I'm glad I'm not coming off pissy. There are just always all these thoughts, haha.
Hmmm, I like the idea of starting with the bomb scene. Although if I start with it, it would probably be Calla's POV instead of Kalen's like I was going to change it to. I don't like starting with Kalen's POV since he's kind of invisible in the book (although I'm trying to force him out more, too).
Or else... starting with just the scene of Brendan in the recruiting office after the bomb, followed by some flashbacks and then rage?
I do AND don't like the idea of splitting things up. Like, I think the splitting things up could solve some of the timing issues but I think it might be a bad idea to split things up too much early on with so many POV characters? Like it would make it too hard for the reader to keep track of or get invested in them? I don't know.
On the other hand, my idea for the ending is to do it in "snapshots". There is a major event that ends up being sort of a wakeup call for some/all of the characters at the end. Things have gotten pretty unpleasant and most of them need one. Anyway, my ending is supposed to be a bunch of "snapshots" (which to me, means shorter chapters) of that one day from each character's POV. So the idea of the beginning paralleling that appeals to me.

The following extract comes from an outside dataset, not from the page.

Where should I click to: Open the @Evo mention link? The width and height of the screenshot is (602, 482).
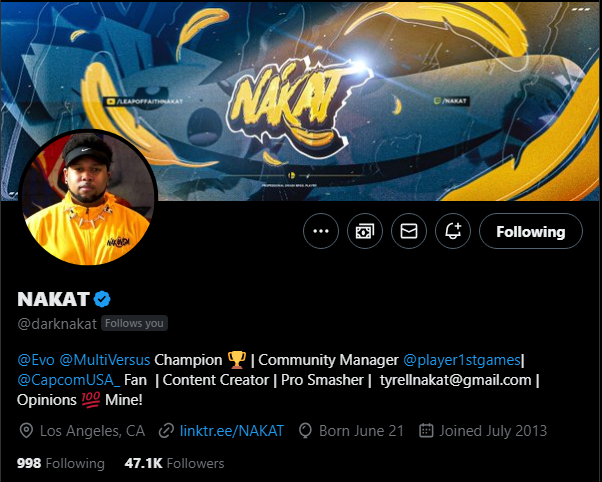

I kind of don't want to cut the (nonexistent) library scene now. It's a good way to set up the conflict between the two sides, and even though I don't want to give the reader the idea that the book is primarily about Kalen and Calla and their friendship, I think it's important. Otherwise, I don't think it feels believable for Calla to go through with the bomb thing? Granted, her life sucks and she's desperate, but the full extent of why her life sucks is better left for the middle of the book (it's too much for the beginning, I promise). And she's been taught her whole life to obey. They all have.
Although now that I think about it maybe I do need to play up the desperation of both their situations more than the friendship. I was just thinking how the only people who seem to be willing to break out of the "taught their whole lives to obey" thing in this story are people who are crazy or desperate. Well, and Wes, but we can file him under "crazy" because he exists outside the normal structure of things and he's super naive. Kalen and Calla aren't that crazy at the beginning so then I have to play up their desperation.
But Calla does sort of feel like it's Kalen's fault, afterward. It was his idea. They were his "insurgent" friends (oh lawd, Kalen, you dumb). None of this would have happened if she hadn't trusted him in the first place. So I'm torn.
Okay, I started to type up another possible arrangement but I know LJ is going to comment-limit me so let me put that in a separate comment.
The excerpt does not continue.